Retype the records word for word, from the line containing "This screenshot has width=617, height=310." through the line containing "at that location.", both included. Omit the pictures.

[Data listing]
-------

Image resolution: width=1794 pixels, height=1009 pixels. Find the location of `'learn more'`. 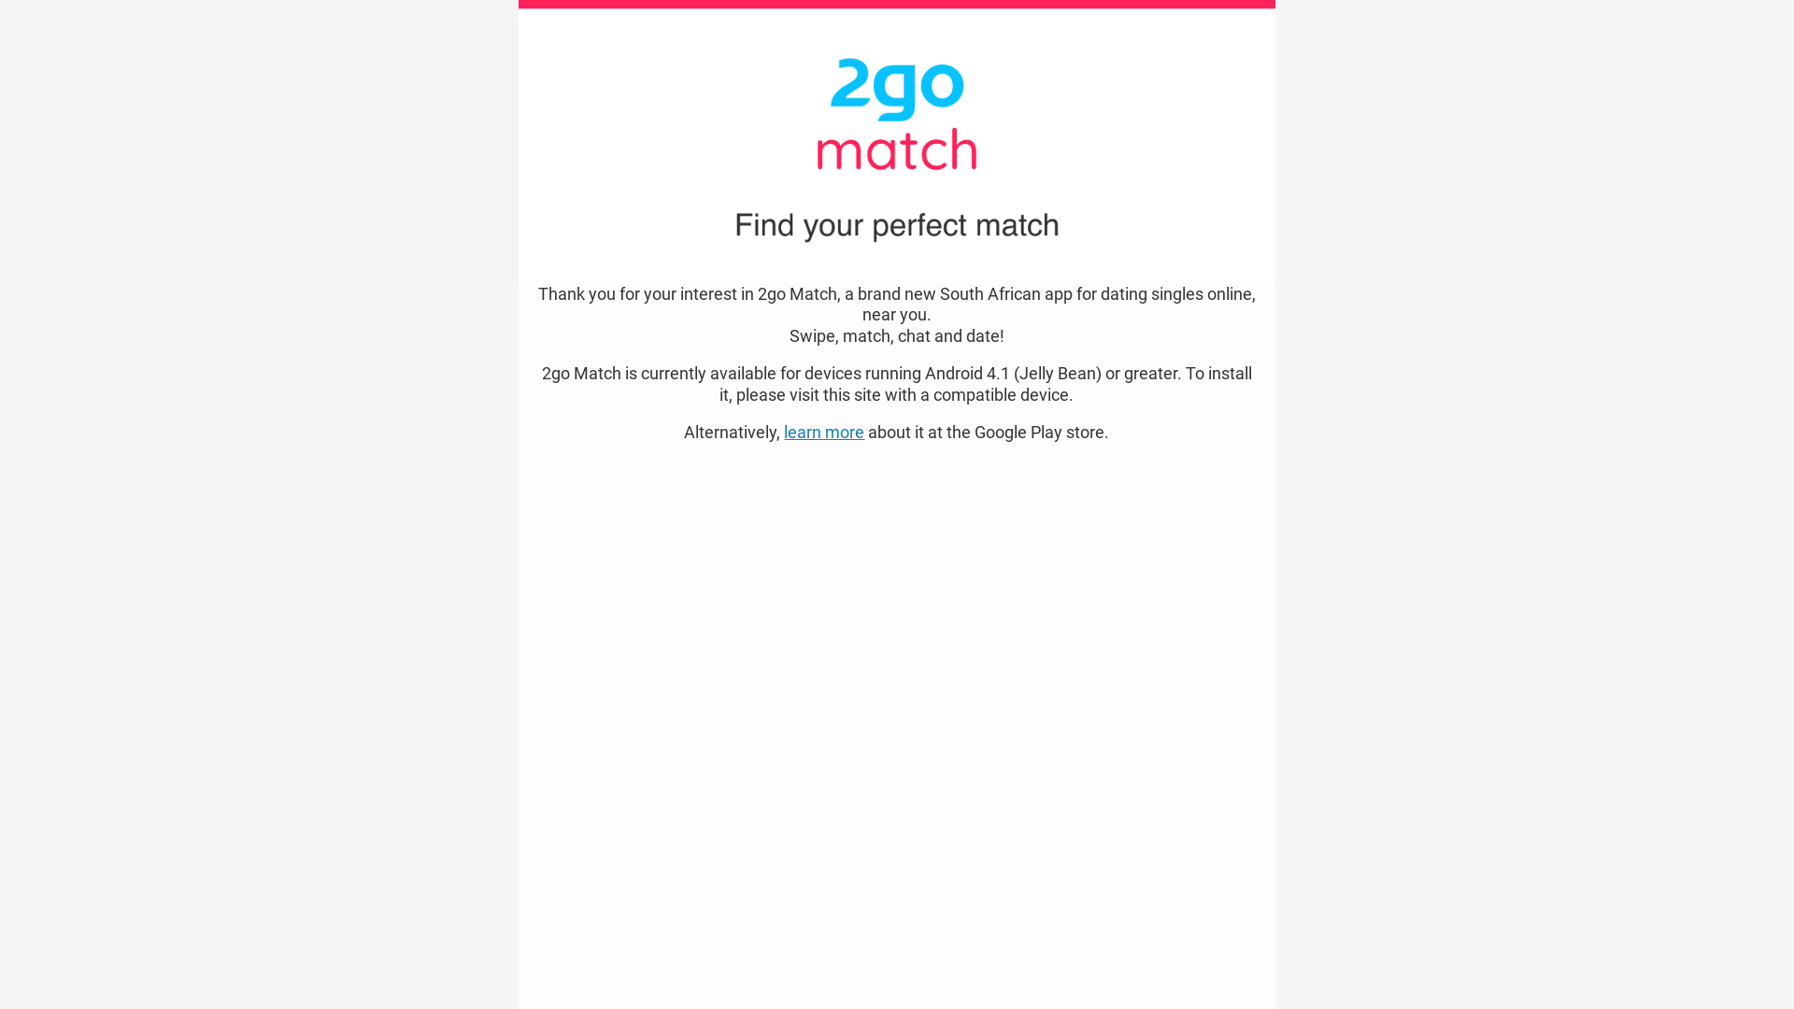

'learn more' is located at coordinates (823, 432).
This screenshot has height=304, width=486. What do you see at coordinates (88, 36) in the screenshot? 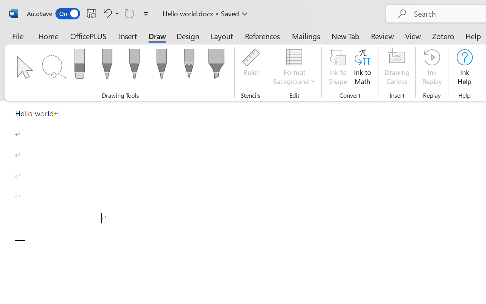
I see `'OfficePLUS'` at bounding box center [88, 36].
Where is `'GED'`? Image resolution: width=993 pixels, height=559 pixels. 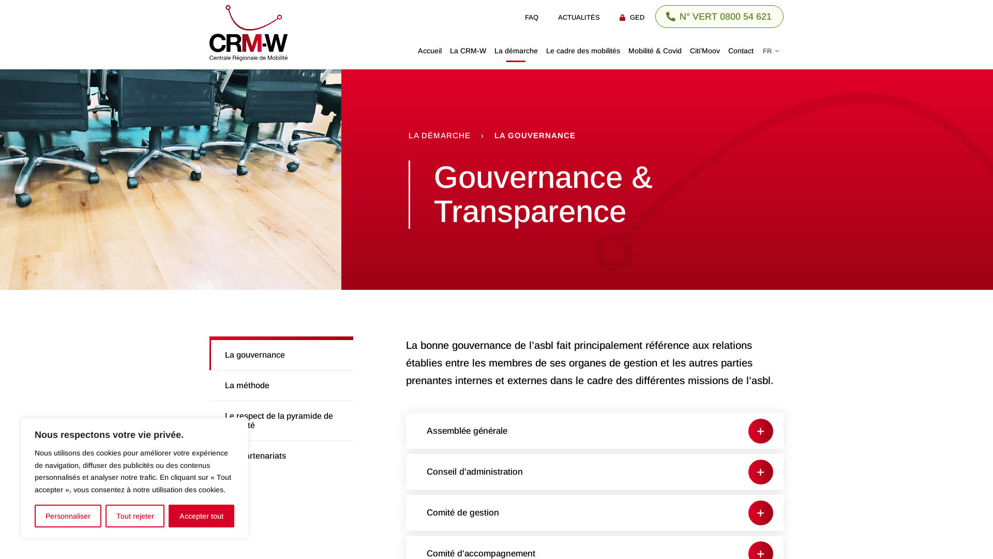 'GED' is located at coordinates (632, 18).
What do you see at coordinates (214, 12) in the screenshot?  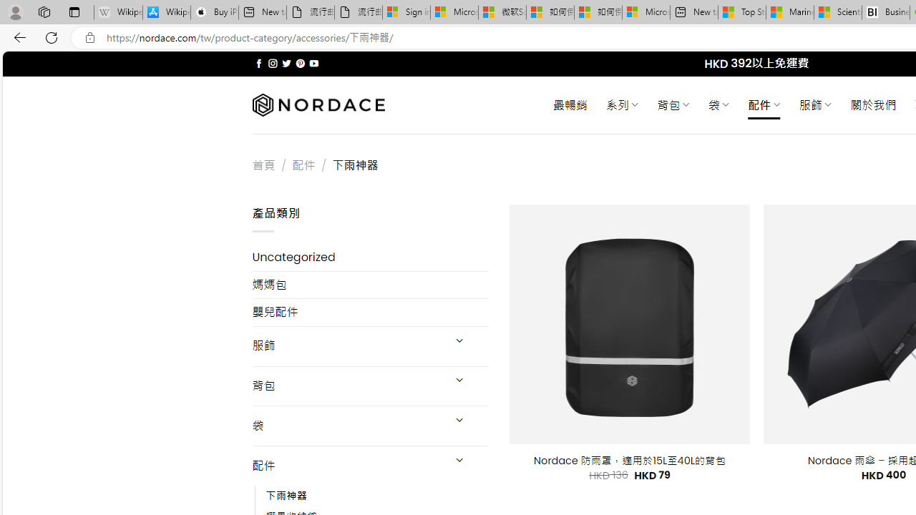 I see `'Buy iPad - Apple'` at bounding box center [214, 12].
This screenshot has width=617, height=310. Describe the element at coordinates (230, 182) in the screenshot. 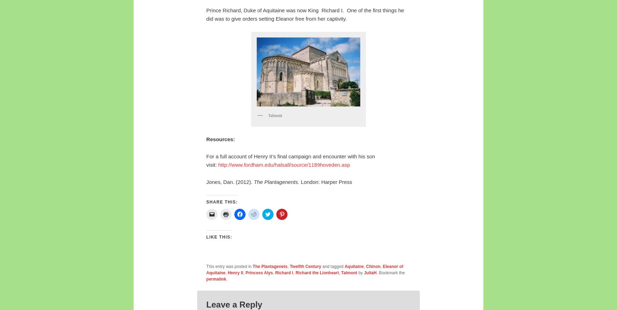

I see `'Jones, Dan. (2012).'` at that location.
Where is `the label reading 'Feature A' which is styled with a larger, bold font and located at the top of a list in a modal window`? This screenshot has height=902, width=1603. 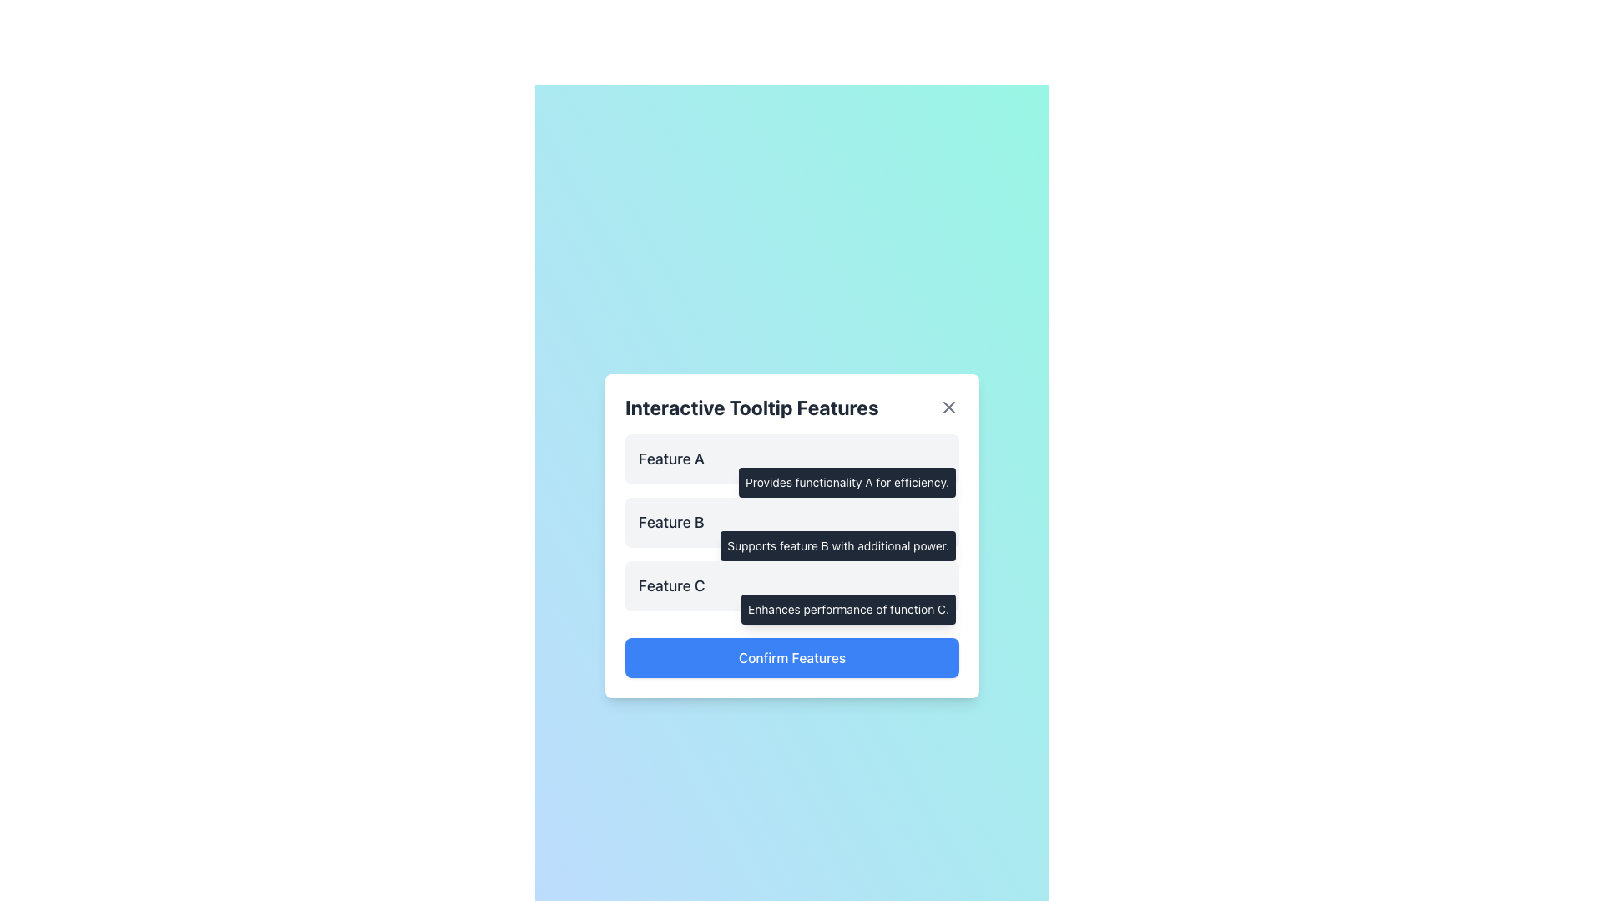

-------

= Written response =
This screenshot has width=617, height=310. Describe the element at coordinates (230, 182) in the screenshot. 

I see `'Jones, Dan. (2012).'` at that location.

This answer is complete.